和族遥かなる旅路

日本列島編 第7話 - 木の国と火の国

二人は、紀伊半島をぐるりと一周しました。

[ソン]何処まで行っても、木・木・木だなぁ。
[イー]あぁ、いい丸太舟が出来る。

二人は、海岸に横たわった太い枯れ木に座って、出会った時の事を思い出していました。

[ソン]お前達兄弟が、船に火を点けた時は、本当にびっくりした。頭がおかしくなったかと思ったよ。
[イー]はははっ。あの時は、俺たちも一生懸命だったんだ。お前に負けたくなくてな。

[ソン]俺は、あの時、お前達と一緒に行こうと決心したんだ。
[イー]・・・。俺達も、お前にはずいぶん助けられたよ。

アラビア半島、インド大陸、東南アジア、中国大陸、シベリア。楽しくも厳しかった日々が、懐かしく浮かんできます。

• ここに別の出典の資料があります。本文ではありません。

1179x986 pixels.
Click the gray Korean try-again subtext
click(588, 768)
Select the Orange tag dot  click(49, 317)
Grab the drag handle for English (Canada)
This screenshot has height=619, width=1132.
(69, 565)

[ソン]なぁ、イー。お前、マリア姉さんが好きだったんだよな。何で好きと言わなかったんだい。
[イー]ああ。相手にして貰えないと思ってね。

[ソン]あの時一緒になってれば、今頃どうなってただろう。
[イー]・・・。きっと、日本列島が白人だらけになっていただろ。
[ソン]はははははっ。違いない。

イーの脳裏を、マリアの面影が過(よぎ)りました。・・・これで良かったんだ。

その頃ジーたち一行は、済州島を経由して、有明海の岸辺に到着していました。

[ユー]広い干潟だねぇ。何かピョンピョン跳ねてる。
[シン]あぁ。葦がいっぱい生えてて、鳥もたくさんいるぞ。

[ジー]みろ小麦、大きな山から火が噴出している。
[小麦]何て、神秘的なんでしょう。

一行は、導かれるように、阿蘇の山に登りました。東には海が見えています。そこから大きな朝日が昇り、一家を歓迎するかのように照らします。太陽が、草原のかあさんのように思えました。

[ジー]かあさん・・・。着いたよ、理想の地に。
[小麦]・・・。

一向は、日向に下り、右手を海にかざして歩き始めました。揚子江の村から連れてきた犬たちが、一家の周りを回りながらついて来ます。